(Beginning of TASK DATA)
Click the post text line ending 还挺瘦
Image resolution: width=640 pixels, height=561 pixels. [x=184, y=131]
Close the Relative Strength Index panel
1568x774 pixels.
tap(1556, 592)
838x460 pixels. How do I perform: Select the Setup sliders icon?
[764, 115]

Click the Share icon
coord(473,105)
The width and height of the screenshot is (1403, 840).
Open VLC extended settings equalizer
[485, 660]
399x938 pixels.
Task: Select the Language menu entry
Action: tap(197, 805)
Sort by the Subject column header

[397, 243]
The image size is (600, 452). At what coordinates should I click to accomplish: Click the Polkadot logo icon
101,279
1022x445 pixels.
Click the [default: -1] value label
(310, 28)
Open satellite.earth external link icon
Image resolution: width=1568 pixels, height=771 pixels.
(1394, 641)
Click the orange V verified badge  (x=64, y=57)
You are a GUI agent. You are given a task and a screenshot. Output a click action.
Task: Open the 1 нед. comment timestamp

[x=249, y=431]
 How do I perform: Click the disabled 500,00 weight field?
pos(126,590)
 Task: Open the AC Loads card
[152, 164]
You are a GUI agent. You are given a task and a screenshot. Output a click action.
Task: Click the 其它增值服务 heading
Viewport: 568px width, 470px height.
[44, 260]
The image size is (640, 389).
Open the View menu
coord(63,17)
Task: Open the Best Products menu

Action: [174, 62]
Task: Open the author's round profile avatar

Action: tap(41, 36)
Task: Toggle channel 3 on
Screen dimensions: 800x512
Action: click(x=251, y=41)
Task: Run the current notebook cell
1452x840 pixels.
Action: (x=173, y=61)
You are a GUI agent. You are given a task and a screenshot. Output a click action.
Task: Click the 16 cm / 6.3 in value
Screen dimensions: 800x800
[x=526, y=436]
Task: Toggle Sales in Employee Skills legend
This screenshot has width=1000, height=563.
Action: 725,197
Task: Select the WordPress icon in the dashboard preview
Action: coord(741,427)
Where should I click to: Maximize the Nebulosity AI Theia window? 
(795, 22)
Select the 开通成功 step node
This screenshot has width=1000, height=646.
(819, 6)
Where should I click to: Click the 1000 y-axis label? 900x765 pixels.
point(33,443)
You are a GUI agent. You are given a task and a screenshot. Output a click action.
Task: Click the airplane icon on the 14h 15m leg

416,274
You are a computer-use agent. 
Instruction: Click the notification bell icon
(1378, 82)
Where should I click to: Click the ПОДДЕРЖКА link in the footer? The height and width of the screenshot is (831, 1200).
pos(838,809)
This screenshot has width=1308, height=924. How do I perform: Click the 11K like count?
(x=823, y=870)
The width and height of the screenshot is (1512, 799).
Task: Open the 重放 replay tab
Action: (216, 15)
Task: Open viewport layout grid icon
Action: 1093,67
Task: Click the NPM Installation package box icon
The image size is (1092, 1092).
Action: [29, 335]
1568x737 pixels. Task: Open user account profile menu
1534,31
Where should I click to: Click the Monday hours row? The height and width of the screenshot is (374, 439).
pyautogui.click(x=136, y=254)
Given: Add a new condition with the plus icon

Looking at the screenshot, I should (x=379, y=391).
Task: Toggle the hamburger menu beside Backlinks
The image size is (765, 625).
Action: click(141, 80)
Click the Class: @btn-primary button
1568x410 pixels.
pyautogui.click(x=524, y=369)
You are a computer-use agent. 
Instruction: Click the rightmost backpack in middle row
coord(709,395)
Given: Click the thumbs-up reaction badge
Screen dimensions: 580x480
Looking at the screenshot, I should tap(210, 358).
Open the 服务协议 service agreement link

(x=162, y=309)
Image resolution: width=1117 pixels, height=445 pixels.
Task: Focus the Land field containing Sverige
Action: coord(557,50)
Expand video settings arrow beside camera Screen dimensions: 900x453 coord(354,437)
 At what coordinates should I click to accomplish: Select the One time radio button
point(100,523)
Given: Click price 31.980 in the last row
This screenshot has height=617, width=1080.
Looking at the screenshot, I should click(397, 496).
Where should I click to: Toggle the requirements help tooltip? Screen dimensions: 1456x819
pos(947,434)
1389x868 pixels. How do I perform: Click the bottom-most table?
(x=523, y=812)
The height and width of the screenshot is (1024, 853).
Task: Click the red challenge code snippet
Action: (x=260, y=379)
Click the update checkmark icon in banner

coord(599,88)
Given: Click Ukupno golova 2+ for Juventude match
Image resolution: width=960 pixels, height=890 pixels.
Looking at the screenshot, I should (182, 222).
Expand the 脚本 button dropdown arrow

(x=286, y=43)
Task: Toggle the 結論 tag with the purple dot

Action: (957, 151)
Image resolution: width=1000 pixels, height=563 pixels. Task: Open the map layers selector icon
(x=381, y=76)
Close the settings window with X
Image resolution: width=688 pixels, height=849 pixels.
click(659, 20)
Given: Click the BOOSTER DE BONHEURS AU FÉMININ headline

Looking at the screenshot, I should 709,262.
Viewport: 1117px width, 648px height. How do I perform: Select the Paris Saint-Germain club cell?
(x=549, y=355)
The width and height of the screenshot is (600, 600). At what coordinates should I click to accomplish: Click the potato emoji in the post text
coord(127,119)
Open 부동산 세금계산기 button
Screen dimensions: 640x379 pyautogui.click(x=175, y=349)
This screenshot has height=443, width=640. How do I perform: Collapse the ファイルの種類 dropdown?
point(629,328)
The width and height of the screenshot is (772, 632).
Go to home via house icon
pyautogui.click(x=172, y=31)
(End of TASK DATA)
§ WHAT YOU SHOULD DO
Find the line with "Click the Class: @btn-primary button" in the material above. Reproduce it and each line after it up to and including the line with "Given: Click the thumbs-up reaction badge".

§ YOUR RESPONSE
Click the Class: @btn-primary button
1568x410 pixels.
pyautogui.click(x=524, y=369)
You are a computer-use agent. 
Instruction: Click the rightmost backpack in middle row
coord(709,395)
Given: Click the thumbs-up reaction badge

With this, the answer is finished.